_WHAT TO PRODUCE:_
Edit the entries from the line containing "Click the chevron" down through the last entry, replacing "recommendation" with "suggestion" and leaving everything else unchanged. Leave the pictures out of your answer.

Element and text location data
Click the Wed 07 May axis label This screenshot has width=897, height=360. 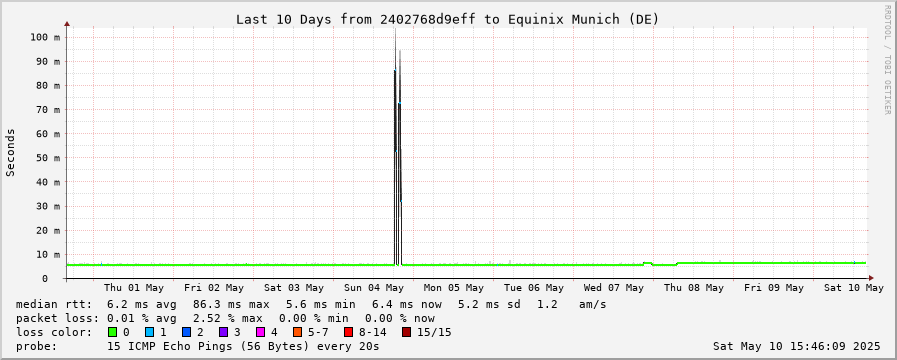coord(614,288)
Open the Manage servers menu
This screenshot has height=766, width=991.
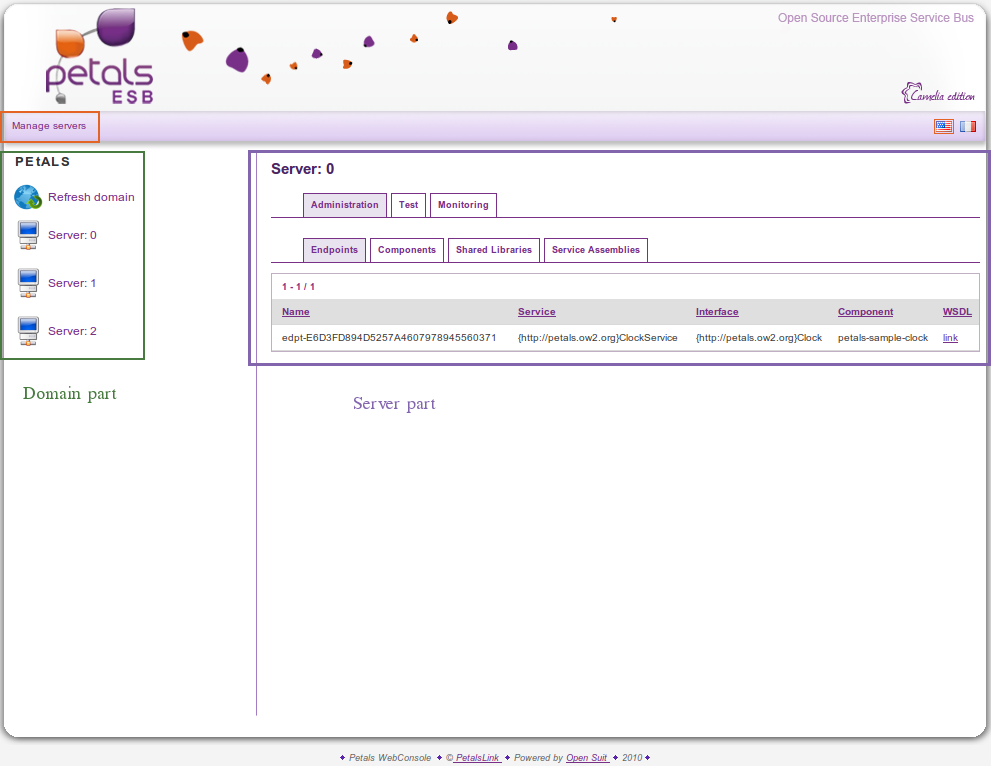[49, 126]
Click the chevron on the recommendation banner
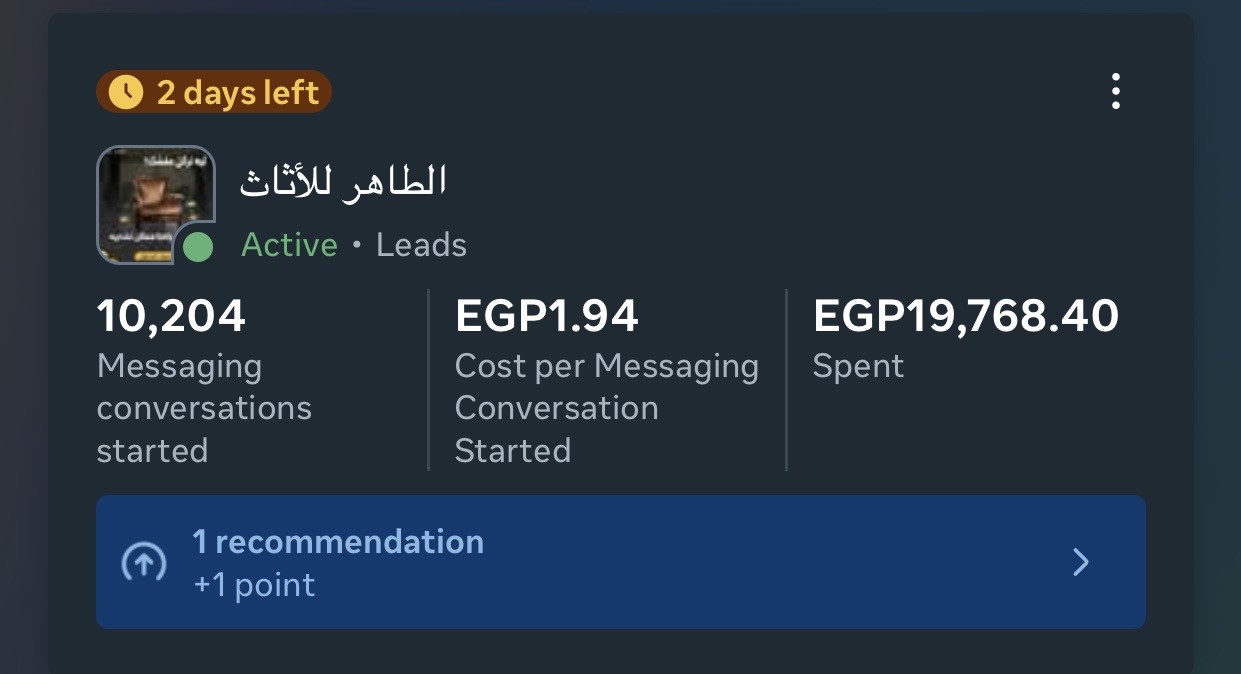1241x674 pixels. coord(1080,562)
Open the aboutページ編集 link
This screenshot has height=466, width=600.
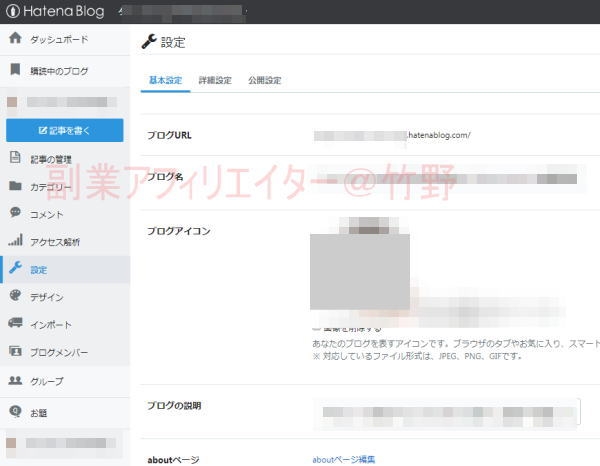point(343,459)
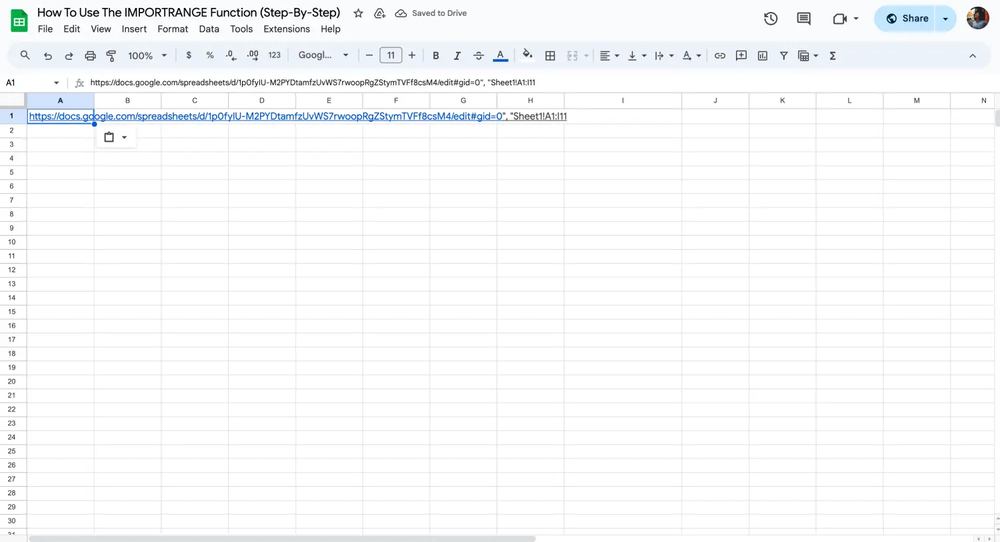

_SOLUTION TO THIS EXERCISE:_
Click the chevron on the suggestion banner
1241x674 pixels. coord(1080,562)
Open the aboutページ編集 link
This screenshot has height=466, width=600.
point(343,459)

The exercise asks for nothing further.